◆ EXPLORE THE MATERIAL:
A) Using the Nik Wallenda article below, explain in one to three sentences why Wallenda came to struggle with fear about his work.
B) According to the Nik Wallenda article below, how long is the tightrope he walks above Times Square?
C) Please pick up the Nik Wallenda article below after its final sentence and write what comes next.

◆ PASSAGE TO READ:
================

Just over two years ago famed Christian high-wire artist and acrobat Nik Wallenda struggled with fear about his job for the first time in his high-flying career.
During a rehearsal for a dramatic eight-person pyramid in Sarasota, Florida, something went horribly wrong and five of the eight high-wire artists, including his sister Lijana, went tumbling more than 20 feet in February 2017.
Of the three performers who suffered broken bones from the fall, Lijana suffered the worst.
“I broke a rib, punctured my right ear canal, broke clear through my left humerus, I broke my left calcareous. But the big one was every bone in my face,” she told ABC in a recent interview.
On Thursday morning, however, less than 72 hours before he walks a 1,300-foot tightrope 25 stories above Times Square on Sunday, which will be broadcast live on ABC at 8 p.m. ET, Wallenda revealed to The Christian Post how fear almost prevented him from ever performing another stunt again after the fall.

================

◆ PROVIDED MATERIAL:
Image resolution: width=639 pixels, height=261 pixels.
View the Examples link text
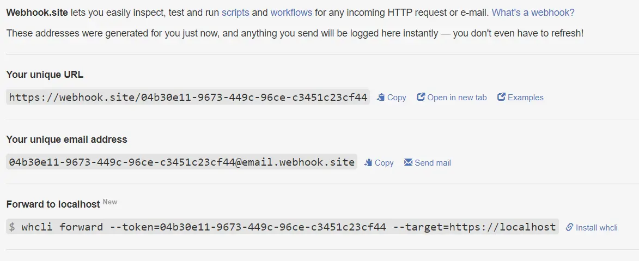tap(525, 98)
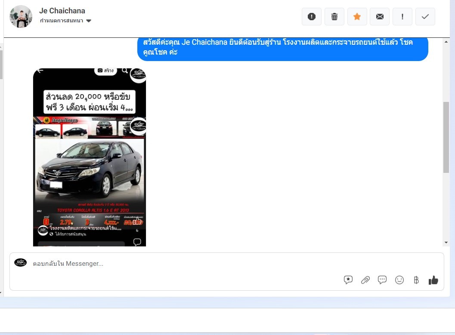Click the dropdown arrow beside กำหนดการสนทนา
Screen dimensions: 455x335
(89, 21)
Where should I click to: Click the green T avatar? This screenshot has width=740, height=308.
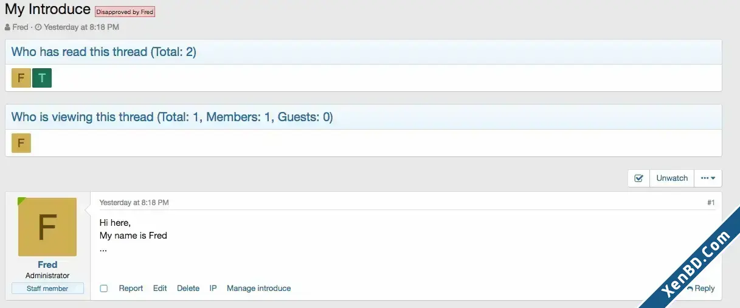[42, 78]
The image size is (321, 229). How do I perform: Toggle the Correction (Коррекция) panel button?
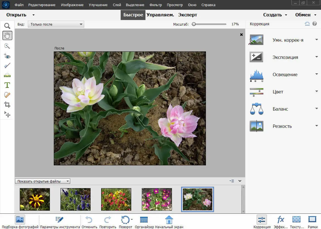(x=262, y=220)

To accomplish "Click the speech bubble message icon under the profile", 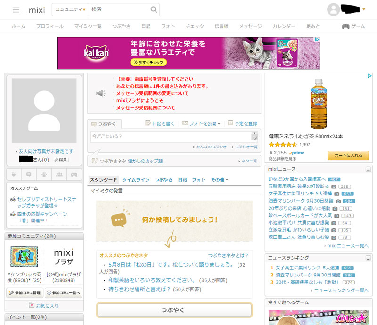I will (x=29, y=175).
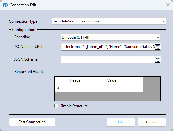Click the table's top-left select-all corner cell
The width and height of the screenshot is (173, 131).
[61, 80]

================

◆ ANSWERS FOR THIS EXERCISE:
A) In February 2017, during a rehearsal in Sarasota, Florida, for an eight-person pyramid, five of the eight high-wire artists fell more than 20 feet. His sister Lijana was among them and was injured worst of all. After that fall, fear almost kept Wallenda from ever performing another stunt.

B) It is 1,300 feet long.

C)
“It sort of happened twice. The first time it happened was in the hospital as we were not sure [of] the five that had fallen, who was gonna survive and who wasn’t. The doctors say statistics say that two in five people that fall from over 40 feet, they are fatal accidents,” Wallenda, who arrived in the city on Sunday to prepare for the event, recalled. “Therefore, if the statistics were against us two of the five would have passed away that day. So it’s a miracle that they all lived. So sitting in the hospital not knowing all of this, was the first time I thought of it.”
Fear struck again several months later when Wallenda, who previously walked across Niagara Falls in 2012, and the Little Colorado River Gorge near the Grand Canyon in 2013, thought of calling it quits.
“About six months later, I’d taken a couple months off and came back to the wire and was training to recreate the seven person pyramid in a very similar setting where the accident happened. My peripheral vision from my location in the pyramid is identical to the eight-person pyramid and I started experiencing extreme fear to be honest … to the point where I was trembling and shaking,” Wallenda remembered.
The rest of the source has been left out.